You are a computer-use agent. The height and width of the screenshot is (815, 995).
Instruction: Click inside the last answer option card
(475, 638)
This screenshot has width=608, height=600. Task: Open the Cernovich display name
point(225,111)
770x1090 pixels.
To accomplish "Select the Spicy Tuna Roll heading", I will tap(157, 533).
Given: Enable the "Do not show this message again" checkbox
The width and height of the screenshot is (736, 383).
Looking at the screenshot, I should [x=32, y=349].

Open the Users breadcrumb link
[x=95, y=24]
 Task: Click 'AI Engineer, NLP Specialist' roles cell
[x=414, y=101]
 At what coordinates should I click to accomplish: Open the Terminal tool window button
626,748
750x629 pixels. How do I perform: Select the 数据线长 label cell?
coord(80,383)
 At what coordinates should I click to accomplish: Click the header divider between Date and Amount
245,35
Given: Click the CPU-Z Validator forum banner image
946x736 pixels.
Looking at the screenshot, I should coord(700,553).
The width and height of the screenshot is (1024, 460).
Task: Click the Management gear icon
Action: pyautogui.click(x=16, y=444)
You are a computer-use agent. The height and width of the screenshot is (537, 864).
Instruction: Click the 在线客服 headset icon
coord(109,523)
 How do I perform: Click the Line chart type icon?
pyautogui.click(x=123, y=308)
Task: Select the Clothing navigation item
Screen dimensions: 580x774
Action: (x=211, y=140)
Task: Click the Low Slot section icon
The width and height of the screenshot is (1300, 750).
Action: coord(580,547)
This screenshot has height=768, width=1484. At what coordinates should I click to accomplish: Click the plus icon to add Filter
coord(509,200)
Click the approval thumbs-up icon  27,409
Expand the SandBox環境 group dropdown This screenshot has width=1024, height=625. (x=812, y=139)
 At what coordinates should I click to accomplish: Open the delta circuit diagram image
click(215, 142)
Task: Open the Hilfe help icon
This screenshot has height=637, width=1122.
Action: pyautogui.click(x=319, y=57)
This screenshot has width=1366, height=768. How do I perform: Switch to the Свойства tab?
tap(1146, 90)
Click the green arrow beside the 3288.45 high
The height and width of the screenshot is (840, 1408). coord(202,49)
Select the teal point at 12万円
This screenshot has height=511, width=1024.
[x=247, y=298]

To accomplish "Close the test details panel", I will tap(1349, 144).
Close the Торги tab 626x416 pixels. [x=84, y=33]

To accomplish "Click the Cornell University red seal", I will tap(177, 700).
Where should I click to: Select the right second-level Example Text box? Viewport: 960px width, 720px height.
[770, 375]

____________

● Assignment: Using the material above, write out each entry again with nothing changed.

● Result:
You are a computer-use agent. The height and width of the screenshot is (815, 995).
Instruction: Click inside the last answer option card
(475, 638)
This screenshot has width=608, height=600. Task: Open the Cernovich display name
point(225,111)
770x1090 pixels.
To accomplish "Select the Spicy Tuna Roll heading", I will tap(157, 533).
Given: Enable the "Do not show this message again" checkbox
The width and height of the screenshot is (736, 383).
Looking at the screenshot, I should [x=32, y=349].

Open the Users breadcrumb link
[x=95, y=24]
 Task: Click 'AI Engineer, NLP Specialist' roles cell
[x=414, y=101]
 At what coordinates should I click to accomplish: Open the Terminal tool window button
626,748
750x629 pixels. How do I perform: Select the 数据线长 label cell?
coord(80,383)
 At what coordinates should I click to accomplish: Click the header divider between Date and Amount
245,35
Given: Click the CPU-Z Validator forum banner image
946x736 pixels.
Looking at the screenshot, I should coord(700,553).
The width and height of the screenshot is (1024, 460).
Task: Click the Management gear icon
Action: pyautogui.click(x=16, y=444)
You are a computer-use agent. The height and width of the screenshot is (537, 864).
Instruction: Click the 在线客服 headset icon
coord(109,523)
 How do I perform: Click the Line chart type icon?
pyautogui.click(x=123, y=308)
Task: Select the Clothing navigation item
Screen dimensions: 580x774
Action: (x=211, y=140)
Task: Click the Low Slot section icon
The width and height of the screenshot is (1300, 750).
Action: coord(580,547)
This screenshot has height=768, width=1484. At what coordinates should I click to accomplish: Click the plus icon to add Filter
coord(509,200)
Click the approval thumbs-up icon  27,409
Expand the SandBox環境 group dropdown This screenshot has width=1024, height=625. (x=812, y=139)
 At what coordinates should I click to accomplish: Open the delta circuit diagram image
click(215, 142)
Task: Open the Hilfe help icon
This screenshot has height=637, width=1122.
Action: pyautogui.click(x=319, y=57)
This screenshot has width=1366, height=768. How do I perform: Switch to the Свойства tab?
tap(1146, 90)
Click the green arrow beside the 3288.45 high
The height and width of the screenshot is (840, 1408). coord(202,49)
Select the teal point at 12万円
This screenshot has height=511, width=1024.
[x=247, y=298]

To accomplish "Close the test details panel", I will tap(1349, 144).
Close the Торги tab 626x416 pixels. [x=84, y=33]

To accomplish "Click the Cornell University red seal", I will tap(177, 700).
Where should I click to: Select the right second-level Example Text box? Viewport: 960px width, 720px height.
[770, 375]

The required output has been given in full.